In many ways, it’s a tribute to the resilience and determination of the educational establishment that it’s taken this long for a school district to even consider offering completely online classes:
Fairfax County schools could become the first in the Washington region to create a virtual public high school that would allow students to take all their classes from a computer at home.
No sports teams. No pep rallies. No lockers, no hall passes. Instead, assignments delivered on-screen and after-school clubs that meet online.
It’s a reimagination of the American high school experience. And it’s a nod to the power of the school choice movement, which has given rise to the widespread expectation that parents should have a menu of options to customize their children’s education.

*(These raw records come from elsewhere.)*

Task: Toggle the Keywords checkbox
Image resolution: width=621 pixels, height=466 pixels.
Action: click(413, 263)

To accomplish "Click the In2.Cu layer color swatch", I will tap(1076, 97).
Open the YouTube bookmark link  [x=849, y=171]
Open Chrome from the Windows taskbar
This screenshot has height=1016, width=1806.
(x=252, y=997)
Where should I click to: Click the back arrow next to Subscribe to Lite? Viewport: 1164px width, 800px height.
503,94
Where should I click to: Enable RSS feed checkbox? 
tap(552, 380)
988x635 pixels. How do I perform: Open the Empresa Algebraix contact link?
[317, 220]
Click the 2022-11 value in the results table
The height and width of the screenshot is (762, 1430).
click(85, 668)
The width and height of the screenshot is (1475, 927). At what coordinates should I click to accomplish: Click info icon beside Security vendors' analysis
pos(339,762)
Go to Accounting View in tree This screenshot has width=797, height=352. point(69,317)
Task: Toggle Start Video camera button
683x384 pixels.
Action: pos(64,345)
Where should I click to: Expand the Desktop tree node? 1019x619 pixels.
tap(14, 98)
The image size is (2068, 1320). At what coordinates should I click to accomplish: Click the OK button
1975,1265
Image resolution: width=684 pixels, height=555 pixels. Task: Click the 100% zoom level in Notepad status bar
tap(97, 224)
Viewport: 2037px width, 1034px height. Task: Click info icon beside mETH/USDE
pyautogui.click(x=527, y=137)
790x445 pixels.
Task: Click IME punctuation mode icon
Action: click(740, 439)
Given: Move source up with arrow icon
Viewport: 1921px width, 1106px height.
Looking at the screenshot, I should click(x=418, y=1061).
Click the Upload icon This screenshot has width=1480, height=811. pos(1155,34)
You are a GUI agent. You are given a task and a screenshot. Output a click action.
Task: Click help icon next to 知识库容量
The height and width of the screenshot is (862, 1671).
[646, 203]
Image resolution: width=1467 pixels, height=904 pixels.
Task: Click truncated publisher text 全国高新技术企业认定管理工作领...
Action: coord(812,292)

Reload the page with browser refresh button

Of course, it might not just be simple willingness to allow more choice on the part of the school district … there might be other pressures being applied:
Dozens of younger students have left Fairfax schools for the public Virginia Virtual Academy, the first statewide full-time virtual program. Open to any Virginia student in kindergarten through eighth grade, it is run by a Herndon firm — K12 Inc., the nation’s largest operator of public virtual schools — and enrolls nearly 500 students.
First in Virginia, perhaps. Not the first ever.
My 17-year old son attended a virtual school up to grade 9. Grades 10-11 were at the public school, he’ll do his senior year back at the virtual school.
My 20-year old daughter did grades 11-12 in virtual school.
The school is run by a school district in Freedonia, open to enrollment from kids across the state.